I hate reddit as a platform but I still have to use it every once in a while because people won’t move to Lemmy/mbin/piefed.
I honestly don’t understand it. People complain that they don’t use the fediverse because it’s small but somehow they don’t realize if they just migrate over then it won’t be.
It’s aggravating how dumb people can be but hey, that’s the world we’re living in. I’ll continue to use Lemmy and visit reddit if I have to.
I honestly don’t understand it. People complain that they don’t use the fediverse because it’s small but somehow they don’t realize if they just migrate over then it won’t be.

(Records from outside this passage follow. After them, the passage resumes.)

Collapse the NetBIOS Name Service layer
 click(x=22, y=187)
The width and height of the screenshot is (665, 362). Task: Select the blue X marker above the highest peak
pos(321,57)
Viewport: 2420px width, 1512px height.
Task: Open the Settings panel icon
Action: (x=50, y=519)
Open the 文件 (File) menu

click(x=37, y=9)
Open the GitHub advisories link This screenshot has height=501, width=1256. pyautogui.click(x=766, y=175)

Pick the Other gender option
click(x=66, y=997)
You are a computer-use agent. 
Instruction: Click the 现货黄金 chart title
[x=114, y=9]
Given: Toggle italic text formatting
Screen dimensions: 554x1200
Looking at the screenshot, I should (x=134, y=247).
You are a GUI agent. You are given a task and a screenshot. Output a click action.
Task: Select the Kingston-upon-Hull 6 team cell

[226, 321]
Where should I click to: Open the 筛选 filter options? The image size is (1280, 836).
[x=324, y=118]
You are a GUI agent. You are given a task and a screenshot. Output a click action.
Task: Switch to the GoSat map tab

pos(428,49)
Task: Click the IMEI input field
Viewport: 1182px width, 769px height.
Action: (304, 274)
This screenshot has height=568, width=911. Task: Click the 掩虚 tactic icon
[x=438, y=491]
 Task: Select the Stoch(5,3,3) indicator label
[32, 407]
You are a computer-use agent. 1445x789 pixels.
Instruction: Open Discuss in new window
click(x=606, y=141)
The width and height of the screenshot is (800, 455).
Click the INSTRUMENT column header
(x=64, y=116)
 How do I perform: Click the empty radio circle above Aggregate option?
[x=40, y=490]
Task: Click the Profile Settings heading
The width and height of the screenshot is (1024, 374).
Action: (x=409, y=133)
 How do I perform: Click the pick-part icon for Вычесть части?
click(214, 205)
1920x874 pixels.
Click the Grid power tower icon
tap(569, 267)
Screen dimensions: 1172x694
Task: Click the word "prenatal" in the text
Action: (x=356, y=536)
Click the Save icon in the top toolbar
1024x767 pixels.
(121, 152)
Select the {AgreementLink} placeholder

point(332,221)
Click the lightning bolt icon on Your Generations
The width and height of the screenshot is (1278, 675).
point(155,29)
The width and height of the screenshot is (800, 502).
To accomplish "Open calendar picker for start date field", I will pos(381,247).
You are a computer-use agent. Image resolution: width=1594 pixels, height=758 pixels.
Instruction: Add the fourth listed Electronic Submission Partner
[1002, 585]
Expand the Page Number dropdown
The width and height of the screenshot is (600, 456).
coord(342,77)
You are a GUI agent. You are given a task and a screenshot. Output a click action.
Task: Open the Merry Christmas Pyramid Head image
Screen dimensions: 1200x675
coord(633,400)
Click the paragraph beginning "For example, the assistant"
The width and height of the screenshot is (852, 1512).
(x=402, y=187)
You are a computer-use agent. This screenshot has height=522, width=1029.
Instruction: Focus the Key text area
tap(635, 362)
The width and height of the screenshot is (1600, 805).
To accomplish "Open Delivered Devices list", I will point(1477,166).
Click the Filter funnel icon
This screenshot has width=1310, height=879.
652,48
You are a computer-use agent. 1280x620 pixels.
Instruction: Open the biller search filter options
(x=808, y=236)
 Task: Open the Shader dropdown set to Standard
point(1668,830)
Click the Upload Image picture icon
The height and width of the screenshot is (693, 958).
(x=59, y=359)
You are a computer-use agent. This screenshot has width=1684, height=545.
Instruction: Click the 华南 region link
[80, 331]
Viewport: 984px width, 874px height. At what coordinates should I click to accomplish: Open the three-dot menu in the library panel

Network effect in full blast
The Fediverse is virgin territory. The trails aren’t blazed for you here; it’s your job as an early adopter to make it the way you want it to be. You want a community? Start it and participate in it.
I just realized, it’s no wonder much of Lemmy’s current base is in their 30s (and older.) The social aspects of the internet we grew up with was more forum-based. The slower pace we currently have here isn’t a deal breaker, because we knew a time where this was normal. We participated in and built communities because if we didn’t, they wouldn’t exist. There was no pre-made social media behemoth for us to get lost in.
But people who’ve grown up with modern social media didn’t have that experience. They’re accustomed to riding fast-paced rapids, where things quickly change, and where algorithms control their feed and direct the whole experience. That’s their normal. By contrast, Millenials and older came online to gentle, quiet streams. We had to learn to row the oars manually (creating novel communities and content.) That gave us greater control over where we’d go and what we’d see.
Lemmy is a gentle stream right now. People who come here expecting white water rafting are going to feel like something’s missing. People who grew up with pre-made online communities probably never took the steps to build one up before.
I’d love to see younger people taking up the mantle of building a new corner of the internet. Especially in an era where personal control is increasingly limited by powerful monied interests, learning how to create and run communities can be very empowering.
Politics is the one thing we all have in common.
The good old days where everyone watched the same five TV shows and discussed them are over.
US Politics is the one thing
weyou all have in common.Do you come from a country with no politics?
No, but how interested are you in HK politics?
Actually, yes. I’m curious how it compares to western politics
The point is, Lemmy, Reddit, and other related platform are overwhelmingly American.
People often just assume things with American mindset. Especially for hard topic like religious harmony, ethnic discrimination, immigration, etc.